Repeat the lines below word for word, starting at the line that contains "You are a computer-use" and stopping after the last line, and leave the pictures out of your answer.
-- START OF Input rows --
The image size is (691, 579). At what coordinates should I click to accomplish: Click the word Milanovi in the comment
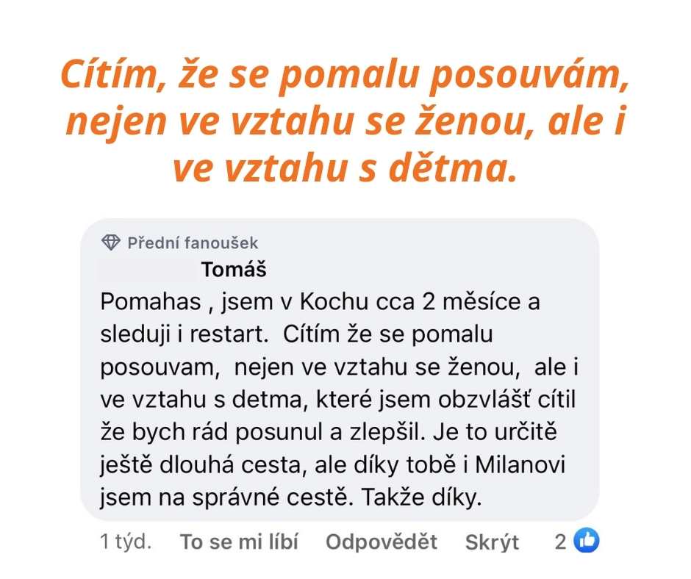point(520,464)
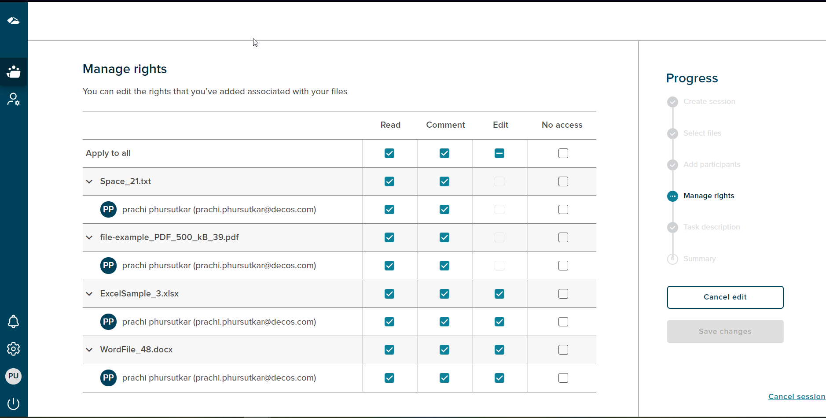Image resolution: width=826 pixels, height=418 pixels.
Task: Check No access for Space_21.txt
Action: (563, 181)
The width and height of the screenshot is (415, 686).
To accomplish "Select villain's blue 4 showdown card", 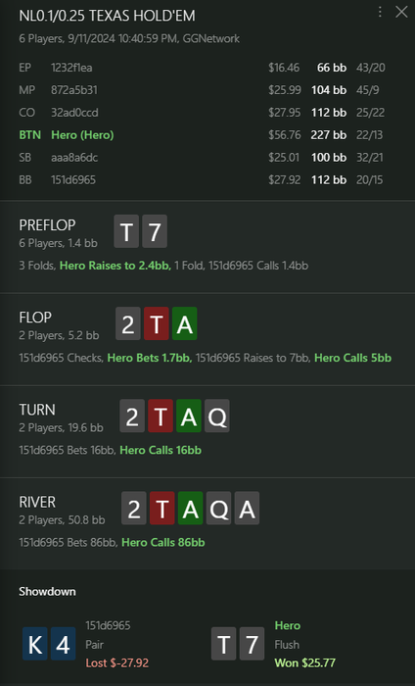I will click(63, 644).
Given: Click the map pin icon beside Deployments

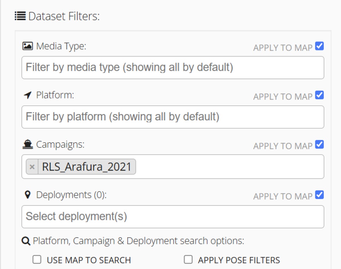Looking at the screenshot, I should (28, 195).
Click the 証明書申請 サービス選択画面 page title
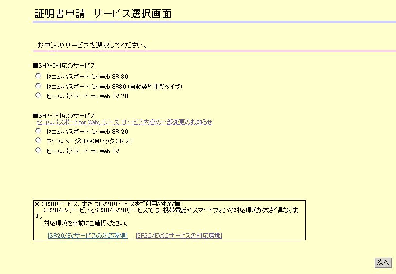The height and width of the screenshot is (274, 396). [103, 14]
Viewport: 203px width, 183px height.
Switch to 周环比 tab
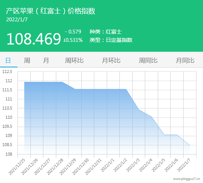(x=74, y=60)
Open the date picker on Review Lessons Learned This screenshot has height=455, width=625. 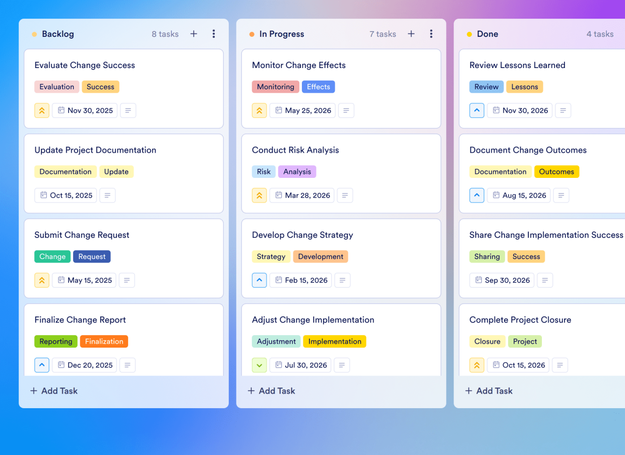tap(519, 110)
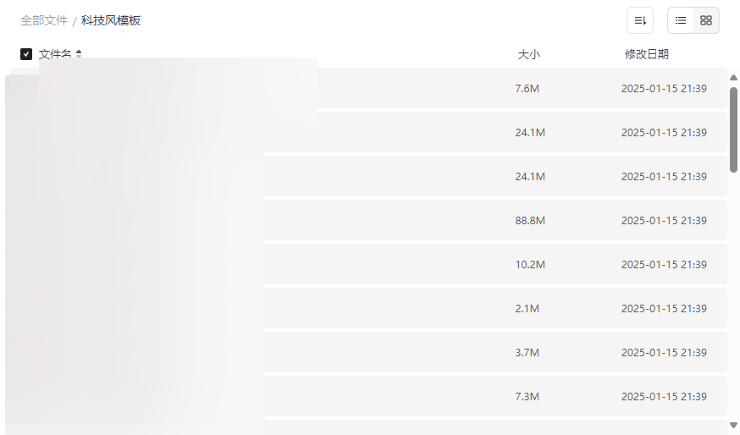The height and width of the screenshot is (435, 740).
Task: Toggle the select-all files checkbox
Action: pos(26,54)
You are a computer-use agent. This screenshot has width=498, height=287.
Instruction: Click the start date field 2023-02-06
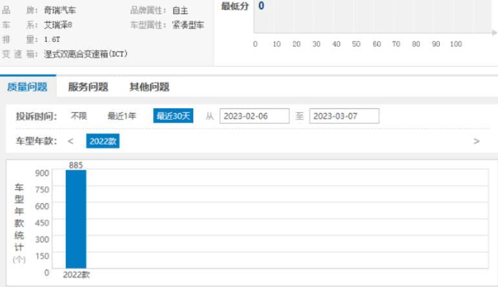254,116
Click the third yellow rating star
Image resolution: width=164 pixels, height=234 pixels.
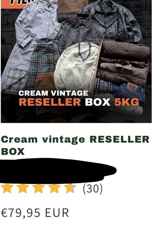click(39, 188)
-- END OF Input rows --
*Task result*
You are a computer-use agent. This screenshot has width=498, height=287.
Instruction: Click the start date field 2023-02-06
254,116
Click the third yellow rating star
Image resolution: width=164 pixels, height=234 pixels.
click(39, 188)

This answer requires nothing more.